NEWS FLASH: Saddam Hussein won the ballot tuesday in Iraq with 100 percent of the vote, according to this article in the New York Times. As the headline yesterday on ABCNews.com said: “U.S. skeptical.”
I should say so! Regular readers — both of you — will recall I reported on this last week and talked about the reasons for holding the referendum now. But what’s most interesting to me, for some odd reason, is that Saddam got 99.96 percent of the vote in 1995, and 100 percent now. Perhaps the war threat from America has rallied Iraqis around their leader?
But a better question is this: What happened to the 0.04 percent — about 3,600 people, according to the Times — who voted “no” in 1995? Were they suicidal or just stupid? No doubt they have paid for their mistake.
Of course this was hardly a free and fair ballot, and I should think that every person on the planet, except maybe those living under the North Korean regime, can see through this sham. But it’s an interesting phenomenon that Saddam feels the need to legitimize his rule of fear.
“With a leader such as this,” asked a Bedouin tribal elder at the end of the Times piece, “how could Iraqis want to say anything but yes?”
Woah. This firery deunciation of Bush comes from Rep. Pete Stark, D-Calif. (He represents Fremont, home of the largest population of Afghanis in the United States, interestingly enough.) His statement is full of red meat for leftists, calling Bush a lightweight National Guardsman in the 1960s, and questioning his tough-guy cred by quoting columnist Molly Ivins: “For an upper-class white boy, Bush comes on way too hard. At a guess, to make up for being an upper-class white boy.”
I’m not one to take away from Mssr. Stark’s statement. I agree with most of it, in that the people who will pick up the $200 billion (estimated) tab for Gulf War II: The Sequel will likely be people like my grandmother who depends on Medicare, but will see it cut to make way for Bush’s tax cut and war costs. Others likely to pay include those who need unemployment insurance, students who don’t get federal money to go to college and any number of natural Democratic constituencies.
And now that the House and Seanate have passed their respective war resolutions, we have politicians like Sen. Tom Daschle, D-S.D., who say things like, “The bottom line is . . . we want to move on.” The impression one gets is that Democrats want to move on to economic issues that play well a month from now, that might give them back the House and cement their hold on the Senate. Understandible, true, but at what cost?

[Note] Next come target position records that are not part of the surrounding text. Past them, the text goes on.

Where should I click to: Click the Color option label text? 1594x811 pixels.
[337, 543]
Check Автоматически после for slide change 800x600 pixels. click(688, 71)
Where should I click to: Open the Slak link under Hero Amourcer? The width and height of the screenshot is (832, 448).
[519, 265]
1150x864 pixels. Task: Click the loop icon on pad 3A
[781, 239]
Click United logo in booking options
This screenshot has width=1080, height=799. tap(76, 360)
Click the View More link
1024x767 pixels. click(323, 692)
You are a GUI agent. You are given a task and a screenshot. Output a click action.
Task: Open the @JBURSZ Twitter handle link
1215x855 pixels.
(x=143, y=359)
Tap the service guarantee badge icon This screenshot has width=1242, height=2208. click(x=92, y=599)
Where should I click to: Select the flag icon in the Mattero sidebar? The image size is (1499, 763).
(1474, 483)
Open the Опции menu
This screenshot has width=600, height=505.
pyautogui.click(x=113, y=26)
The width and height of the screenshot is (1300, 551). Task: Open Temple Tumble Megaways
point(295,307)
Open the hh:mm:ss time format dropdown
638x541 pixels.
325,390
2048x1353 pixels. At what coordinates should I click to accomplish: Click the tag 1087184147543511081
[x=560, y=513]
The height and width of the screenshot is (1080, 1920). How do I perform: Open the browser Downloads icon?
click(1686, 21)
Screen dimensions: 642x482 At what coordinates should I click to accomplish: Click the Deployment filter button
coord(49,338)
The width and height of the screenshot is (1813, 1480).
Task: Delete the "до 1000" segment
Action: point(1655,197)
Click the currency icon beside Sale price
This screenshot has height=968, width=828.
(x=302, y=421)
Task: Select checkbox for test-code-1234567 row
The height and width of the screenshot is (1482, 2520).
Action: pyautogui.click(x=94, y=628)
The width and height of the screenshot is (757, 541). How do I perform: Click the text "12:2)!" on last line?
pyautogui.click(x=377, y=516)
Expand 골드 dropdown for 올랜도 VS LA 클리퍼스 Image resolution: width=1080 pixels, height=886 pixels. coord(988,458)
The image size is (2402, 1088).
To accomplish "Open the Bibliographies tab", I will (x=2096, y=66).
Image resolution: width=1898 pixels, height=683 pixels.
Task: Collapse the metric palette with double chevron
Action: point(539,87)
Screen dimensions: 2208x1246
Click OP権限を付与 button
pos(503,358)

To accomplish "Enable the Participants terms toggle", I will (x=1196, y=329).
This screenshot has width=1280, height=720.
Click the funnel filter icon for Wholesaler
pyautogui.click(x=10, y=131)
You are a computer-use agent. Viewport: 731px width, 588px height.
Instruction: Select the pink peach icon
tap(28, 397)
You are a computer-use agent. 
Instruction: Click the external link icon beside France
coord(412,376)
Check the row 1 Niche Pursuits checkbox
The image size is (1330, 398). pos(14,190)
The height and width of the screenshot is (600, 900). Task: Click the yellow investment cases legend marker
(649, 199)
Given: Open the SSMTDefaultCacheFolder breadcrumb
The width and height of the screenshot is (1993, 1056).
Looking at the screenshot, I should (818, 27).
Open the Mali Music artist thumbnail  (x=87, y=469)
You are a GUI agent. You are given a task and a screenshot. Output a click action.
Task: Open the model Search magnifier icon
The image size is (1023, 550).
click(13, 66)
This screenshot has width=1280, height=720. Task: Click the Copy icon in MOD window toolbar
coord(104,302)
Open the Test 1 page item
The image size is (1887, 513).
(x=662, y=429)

It seems the Democrats were outmaneuvered by Bush & Co. yet again, just as Republicans were constantly outmaneuvered by President Clinton through most of the 1990s. Bush cranked up the war rhetoric from September on, to force an early vote, knowing the Democrats would be forced to either delay the vote, and open themselves up to charges of treason and/or wimpism (the Bush family’s least favorite slur!) or rush the vote and give the president what he wanted in the first place. Of course, this week’s quickie vote on war will come back to haunt the Democrats, when their liberal, anti-war supporters get wooed by the Green Party charging that Democrats and Republicans are but two sides of the same coin. (Nader’s party is active in many close races, potentially threatening Democrats from the left.)
So Mssr. Stark can afford to vote no and denounce Bush on the House floor. He’s in a safe district. The question is, now that he’s got his war on, will Bush’s action leave anywhere safe?
The Hastert-Gephardt proposal (H.J.R 114) passed the House today on a 296-113 vote. The Senate also voted 75-25 to limit debate, meaning its vote on the war resolution could come as early as tomorrow. This is disappointing as the Spratt amendment was a common-sense approach to this whole killin’ Iraqis business. (For a glimpse of alternatives, Here’s a PDF that compares the various House and Senate proposals.)
All of this may be moot, however because sources on Capital Hill are saying that Bush doesn’t want war at all! That come Nov. 5, Bush will suddently start talking about how the United Nations is a useful body after all, and that inspectors will be allowed to do their job. I’m told Bush doesn’t want to be looking at an occupied Iraq two years from now when we have guerilla fighting in Baghdad suburbs, a massive drain on the national economy and a stable oil supply only because United States occupation forces keep Kurds, Shi’ites and Sunni Arabs (not to mention Turkomen and Iranians) from each others’ throats. Add to that a daily trickle of body bags as one or two GIs die every couple of days. That wouldn’t be very fun to run on, would it? Especially since Bush avoided the horrors of a long, drawn out guerilla war once before!
This would be a fascinating example of dog-wagging. At least President Clinton actually tossed some cruise missles around when he was accused of doing it to distract the nation from him “doing it.” In Bush’s case, however war with Iraq will have been talked up, the Middle East destabilized, the UN insulted and our reputation trashed with allies—all for short-term election gains. (Well, not all for short-term gains. No doubt there are plenty of true believers who think that Saddam should be blowed up real good, but trying to divine the influence of people like Karl Rove, Dick Cheney et al., is akin to Kremlinology.) A post-election change in rhetoric would prove the influence of “General Rove.”